Search code examples
pythonxhtmlpisa

xhtml support in pisa v3.0.33


I am trying to convert html to pdf using pisa. I am using the following line of code -

pisa.CreatePDF(htmlCode, pdfFile, xhtml=True )

I get the following error. pdf creation failed with error 'module' object has no attribute 'XHTMLParser'

I have html5lib 1.0b3 installed. It used to work before but something happened (may be I updated some of the modules). So does any one know why I keep getting the above error?

When I do not pass the "xhtml=True", the call succeeds but the pdf generated is all wrong. Can I get around this somehow? Is it possible to convert a web page from xhtml to html?

How do I know whether a particular page is in xhtml or not?
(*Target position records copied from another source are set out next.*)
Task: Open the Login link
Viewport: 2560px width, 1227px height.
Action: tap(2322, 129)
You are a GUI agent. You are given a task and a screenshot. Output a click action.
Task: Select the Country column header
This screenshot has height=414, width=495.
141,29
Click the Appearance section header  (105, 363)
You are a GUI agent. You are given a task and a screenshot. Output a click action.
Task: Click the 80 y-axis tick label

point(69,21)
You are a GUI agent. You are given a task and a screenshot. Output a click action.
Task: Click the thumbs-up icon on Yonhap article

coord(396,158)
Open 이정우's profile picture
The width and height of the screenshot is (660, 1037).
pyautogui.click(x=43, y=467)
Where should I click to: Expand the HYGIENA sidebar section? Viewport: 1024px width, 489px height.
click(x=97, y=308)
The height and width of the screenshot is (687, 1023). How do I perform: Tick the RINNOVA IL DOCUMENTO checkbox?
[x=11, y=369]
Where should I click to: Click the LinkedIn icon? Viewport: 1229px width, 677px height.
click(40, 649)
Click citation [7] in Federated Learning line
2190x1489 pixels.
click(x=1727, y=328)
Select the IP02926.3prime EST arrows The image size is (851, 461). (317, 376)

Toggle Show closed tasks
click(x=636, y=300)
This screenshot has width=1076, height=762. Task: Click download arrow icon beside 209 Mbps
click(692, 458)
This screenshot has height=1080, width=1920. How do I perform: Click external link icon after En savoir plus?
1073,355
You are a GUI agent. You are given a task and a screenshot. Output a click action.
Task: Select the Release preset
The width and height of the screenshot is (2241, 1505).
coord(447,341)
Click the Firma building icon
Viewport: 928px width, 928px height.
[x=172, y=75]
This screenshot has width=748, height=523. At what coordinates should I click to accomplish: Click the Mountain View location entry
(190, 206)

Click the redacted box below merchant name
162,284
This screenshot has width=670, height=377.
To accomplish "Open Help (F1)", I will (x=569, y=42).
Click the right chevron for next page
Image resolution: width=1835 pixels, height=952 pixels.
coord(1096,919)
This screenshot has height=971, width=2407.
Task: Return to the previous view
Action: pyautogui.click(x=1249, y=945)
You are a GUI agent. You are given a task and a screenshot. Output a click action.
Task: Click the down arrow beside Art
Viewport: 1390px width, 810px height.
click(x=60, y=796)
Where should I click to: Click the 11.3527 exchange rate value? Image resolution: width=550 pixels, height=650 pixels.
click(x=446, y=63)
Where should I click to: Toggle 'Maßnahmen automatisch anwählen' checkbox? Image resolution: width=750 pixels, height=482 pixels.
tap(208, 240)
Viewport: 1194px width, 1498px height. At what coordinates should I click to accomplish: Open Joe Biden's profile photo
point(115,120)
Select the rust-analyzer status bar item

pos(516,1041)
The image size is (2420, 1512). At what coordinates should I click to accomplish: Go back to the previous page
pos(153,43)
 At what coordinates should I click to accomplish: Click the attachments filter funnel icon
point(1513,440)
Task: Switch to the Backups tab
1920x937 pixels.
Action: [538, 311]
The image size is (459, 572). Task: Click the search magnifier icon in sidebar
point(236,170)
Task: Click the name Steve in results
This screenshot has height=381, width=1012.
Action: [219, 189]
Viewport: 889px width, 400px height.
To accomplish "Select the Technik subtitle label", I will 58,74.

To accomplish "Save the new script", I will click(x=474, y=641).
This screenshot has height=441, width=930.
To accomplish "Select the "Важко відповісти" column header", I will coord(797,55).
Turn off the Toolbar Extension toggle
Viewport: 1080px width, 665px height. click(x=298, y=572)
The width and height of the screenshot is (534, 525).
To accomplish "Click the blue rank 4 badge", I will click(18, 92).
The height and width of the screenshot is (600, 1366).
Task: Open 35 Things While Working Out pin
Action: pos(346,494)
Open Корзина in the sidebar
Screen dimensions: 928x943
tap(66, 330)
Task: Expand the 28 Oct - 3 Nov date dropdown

The last two questions might not make sense because I do not write html code and can only read it.

Thanks for any help.


Solution

  • There is no XHTMLParser in html5parser, and the source code of pisa indicates that the xhtml=True flag is permanently broken:

    if xhtml:
        #TODO: XHTMLParser doesn't see to exist...
        parser = html5lib.XHTMLParser(tree=treebuilders.getTreeBuilder("dom"))
    

    Fortunately, XHTML is often valid HTML as well, so you don't need any conversion. Therefore, simply find out why the pdf generated is all wrong - XHTML is not the problem here.